A Diagnosis Of Kidney Disease Is Life Changing
Education and Advocacy The statistics are overwhelming. One in 10 Canadians have kidney disease and millions more are at risk.
Kidney disease has a significant impact on patients and their families as they cope with the negative socio-economic impacts of a disease which requires extreme treatment options — a lifetime of dialysis, or a kidney transplant.
Neither treatment option is a cure. Lives are cut short by this insidious disease.
As the incidence of diabetes and chronic high blood pressure continue to rise in Canada, for so many people, the impact on kidney health will be devastating. According to the 2015 Canadian Organ Replacement Register Annual Report (2004-2013), diabetes is the main cause of kidney failure in nearly 36 percent of newly-diagnosed patients; the prevalence rate for patients being treated by dialysis has increased 123 percent since 1994.

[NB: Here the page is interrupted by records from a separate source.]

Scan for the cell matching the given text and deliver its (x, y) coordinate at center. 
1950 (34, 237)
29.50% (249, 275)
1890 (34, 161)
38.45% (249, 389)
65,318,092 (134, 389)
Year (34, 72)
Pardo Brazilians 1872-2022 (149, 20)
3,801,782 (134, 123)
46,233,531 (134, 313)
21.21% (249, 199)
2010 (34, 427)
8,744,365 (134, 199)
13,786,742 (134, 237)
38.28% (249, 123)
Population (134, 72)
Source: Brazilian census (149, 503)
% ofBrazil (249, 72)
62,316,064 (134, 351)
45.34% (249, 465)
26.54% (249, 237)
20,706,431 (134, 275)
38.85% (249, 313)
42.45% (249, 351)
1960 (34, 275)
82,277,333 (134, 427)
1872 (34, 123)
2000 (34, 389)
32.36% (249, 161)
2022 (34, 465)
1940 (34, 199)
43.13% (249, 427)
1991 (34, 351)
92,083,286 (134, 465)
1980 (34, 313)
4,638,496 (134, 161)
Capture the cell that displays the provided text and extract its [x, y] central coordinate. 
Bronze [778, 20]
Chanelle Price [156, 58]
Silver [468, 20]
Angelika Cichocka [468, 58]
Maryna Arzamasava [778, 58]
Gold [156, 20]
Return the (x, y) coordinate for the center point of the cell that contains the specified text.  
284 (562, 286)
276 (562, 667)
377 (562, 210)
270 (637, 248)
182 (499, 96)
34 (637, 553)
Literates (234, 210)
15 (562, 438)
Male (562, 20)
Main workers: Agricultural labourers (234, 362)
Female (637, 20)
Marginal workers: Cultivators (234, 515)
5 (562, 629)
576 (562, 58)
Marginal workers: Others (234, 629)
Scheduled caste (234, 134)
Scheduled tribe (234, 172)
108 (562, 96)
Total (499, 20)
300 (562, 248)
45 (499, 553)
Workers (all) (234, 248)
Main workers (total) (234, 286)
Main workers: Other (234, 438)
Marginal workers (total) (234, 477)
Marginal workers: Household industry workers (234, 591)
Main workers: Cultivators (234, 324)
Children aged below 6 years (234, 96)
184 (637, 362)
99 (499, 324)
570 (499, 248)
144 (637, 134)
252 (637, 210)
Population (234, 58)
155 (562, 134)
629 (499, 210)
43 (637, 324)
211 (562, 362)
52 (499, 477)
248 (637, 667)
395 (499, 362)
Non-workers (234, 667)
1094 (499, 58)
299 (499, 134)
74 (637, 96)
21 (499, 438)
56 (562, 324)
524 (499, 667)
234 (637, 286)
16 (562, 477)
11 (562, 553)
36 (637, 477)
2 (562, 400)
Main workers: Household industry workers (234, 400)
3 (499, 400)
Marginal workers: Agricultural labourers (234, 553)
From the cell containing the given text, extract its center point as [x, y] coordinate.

Research improving treatment
Thankfully, research discoveries have helped to vastly improve treatment options and to identify kidney disease earlier, slowing its progression. Patients are now able to dialyze at home — some even while sleeping, and the success rate of transplants over the long-term has continuously improved.
We have come a very long way from the early discovery days of dialysis and the first experimental transplants as treatment methods for kidney failure. However, much more needs to be done to prevent the disease through early detection and awareness.
To achieve optimal health status, all people affected by kidney disease need access to healthcare, socio-emotional and financial support. This includes equitable access to appropriate cost-effective treatment close to home. A patient’s background and personal circumstances shouldn’t be the deciding factor when choosing a treatment option. If desired and appropriate, patients must have timely access to successful long-term organ transplantation. Care and support is also required for those who withdraw from or do not wish to start dialysis treatment.
"To achieve optimal health status, all people affected by kidney disease need access to healthcare, socio-emotional and financial support."
Effective provincial and coordinated federal policies must be put in place to support kidney research and kidney care, including organ donation and transplantation.
As Canadians we have achieved many milestones in helping patients with kidney disease. With the work we’ve done, and a stronger coordinated effort, a future without kidney failure is possible.